A minister for an uncle

I divided the rice into two heaps.

“Uncle, this is my great great grandmother and that,” pointing to the heap of rice on my plantain leaf, but towards his side, “is your grandmother.”

Too ungrandmotherly a shape, he could only nod at the heap of rice I pushed towards him.
“This. My grandmother.” 
“Yes! Your grandmother.”

With that settled, I was now busy delineating relations with the rest of the rice. From the corner of my eyes I could see Divya sitting at the far end of the hall engrossed at my work. She could be wondering what game I was playing with my grand-uncle, the ex-minister. 

“Uncle, now please look carefully. So these are my great great grandmother and your grandmother,” I pointed to the two heaps of rice. “They were sisters.” My granduncle nodded. “And see how our families panned out in different directions after that generation. And this,” I took a chunk from the heap of my great great grandmother, pushing it down the plantain leaf, “is her daughter, that means, my great grandmother. That much clear?”
“Yes.” 
“And that,” I reached out for his grandmother, splicing the heap of rice into two, pushing a smaller part down to the bottom of the leaf. “is your…” But just before I could complete it, alas, tragedy struck home. 
“Oh…no!” I cried.
While I was thus away setting things right with his grandmother suddenly I saw my great great grandmother who sat on my side of the plantain leaf, getting dunked in blood. What hell! I rushed back home.
Sambar!” I screamed.
“You need not have to shout. Here’s more.” The server ladled yet another spoonful of sambar on to the heap of rice we had already agreed upon as my venerable great great grandmother. 

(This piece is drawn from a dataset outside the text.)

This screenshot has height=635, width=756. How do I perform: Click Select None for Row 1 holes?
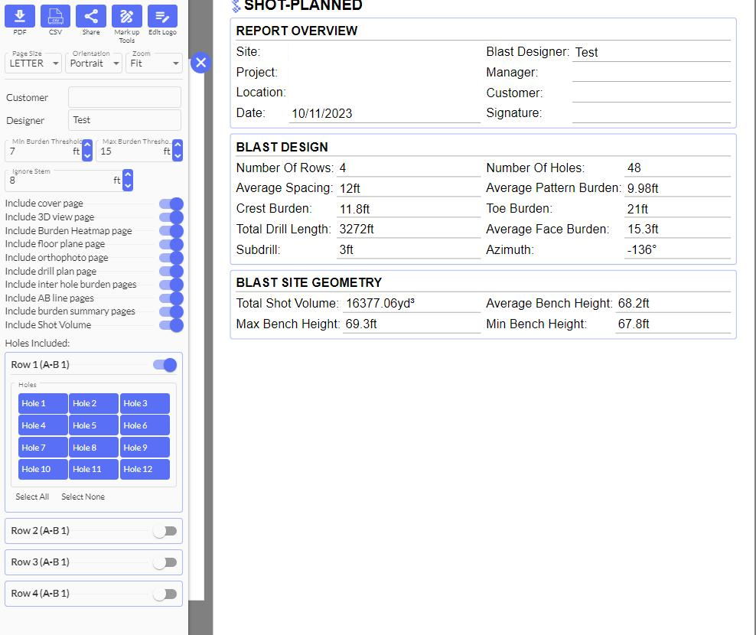point(83,497)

Soon, as my grand-uncle and I watched in horror, the damned sambar that pooled around at the crest of my grandmother, took that second spoon of reinforcement, broke the wall, headed down the mount, counted its options for a while as it reached the ground, and then ravenously hurtled its way on to where his grandmother was hiding. Panicked, my granduncle tried his best to airlift his grandma out of the way with his palm without considering for one moment that the whole action was happening on my ground, my meals, my banana-leaf. I don’t blame him. At the heat of the moment when a whole family was at peril who would care for trash borders! I too assisted, reaching out quickly, building a flash dam across the path of the sambar with my cupped palm. The old woman must be saved.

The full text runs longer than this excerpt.